ÖZLEM KONUR USTA
Büyüyünce ne olacaksın diye sorduklarında yanıtı hep 'Bilim kadını' oldu. Onlar hikayelerini azimle yazan kahramanlar.
Doç. Dr. Damla Eroğlu Pala, Doç. Dr. Duygu Ağaoğulları, Dr. Burcu Bakır Güngör, Dr. Buse Cevatemre... Hayallerinin peşinden koşan dört bilim insanı... L’Oréal Türkiye Bilim Kadınları programı tarafından desteklenmeye hak kazandılar. 4 kadının ortak noktası hedeflerine ulaşmak için pes etmeden çabalamak, emek vermek, düşüp tekrar kalkmak. Kadına Yönelik Şiddetle Mücadele Günü'nde bilimde, sanatta, üretimde var olan kadınlarımız yolumuzu aydınlatıyor.
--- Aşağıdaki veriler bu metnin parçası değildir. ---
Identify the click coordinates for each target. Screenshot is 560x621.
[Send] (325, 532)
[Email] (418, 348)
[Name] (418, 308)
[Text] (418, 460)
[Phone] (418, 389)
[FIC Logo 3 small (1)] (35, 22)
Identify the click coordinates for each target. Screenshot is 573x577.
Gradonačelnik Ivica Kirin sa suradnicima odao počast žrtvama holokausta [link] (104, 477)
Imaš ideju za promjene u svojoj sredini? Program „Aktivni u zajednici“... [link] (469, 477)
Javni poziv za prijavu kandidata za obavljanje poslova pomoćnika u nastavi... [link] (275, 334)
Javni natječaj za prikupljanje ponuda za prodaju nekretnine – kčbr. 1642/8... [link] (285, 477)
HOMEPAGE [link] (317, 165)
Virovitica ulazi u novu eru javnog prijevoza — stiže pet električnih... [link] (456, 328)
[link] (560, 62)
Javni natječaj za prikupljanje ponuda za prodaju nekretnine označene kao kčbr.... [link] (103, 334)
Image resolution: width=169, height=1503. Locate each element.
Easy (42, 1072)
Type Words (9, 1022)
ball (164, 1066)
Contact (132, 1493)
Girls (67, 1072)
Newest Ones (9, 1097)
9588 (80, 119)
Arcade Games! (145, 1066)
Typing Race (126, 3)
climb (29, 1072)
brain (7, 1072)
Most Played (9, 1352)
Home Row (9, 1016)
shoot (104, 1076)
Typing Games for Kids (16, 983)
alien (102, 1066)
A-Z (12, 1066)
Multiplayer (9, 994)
Fotoğraf: Doç. Dr. Damla Eroğlu
ÖNYARGILARI AŞTI
Doç. Dr. Damla Eroğlu Pala, çok daha yüksek enerjiye sahip ve daha uzun süre çalışabilen lityum sülfür bataryalar geliştirmek için çalışıyor. Lityum sülfür bataryalar, karbon emisyonlarını ve benzine olan bağımlılığı azaltacak. 2017 yılından bu yana çalışmalarına Boğaziçi Üniversitesi Kimya Mühendisliği Bölümü'nde devam ediyor. Columbia Üniversitesi'nde doktoraya başladığında 10 kişilik sınıfta tek kadın öğrenci. Sınıfın tamamı Amerikalı ve erkek... Mücadelenin ilk mevzi ciddiye alınma üzerine. Ne yaptıysa olmuyor. Zor bir dersin sınavında kabuk kırılıyor. Damla Eroğlu Pala, "Sınıfın ortalama 40 çıkmıştı, ben ise 95 alarak sınıftaki en yüksek notu almıştım. Bu durumu gördükten sonra bana yaklaşımları oldukça değişti. Bir kadın olarak her zaman bulunduğum yerin en iyilerinden olmak zorunda kaldım. Önyargıları aşmanın yolu başarımı kanıtlamaktı." dedi.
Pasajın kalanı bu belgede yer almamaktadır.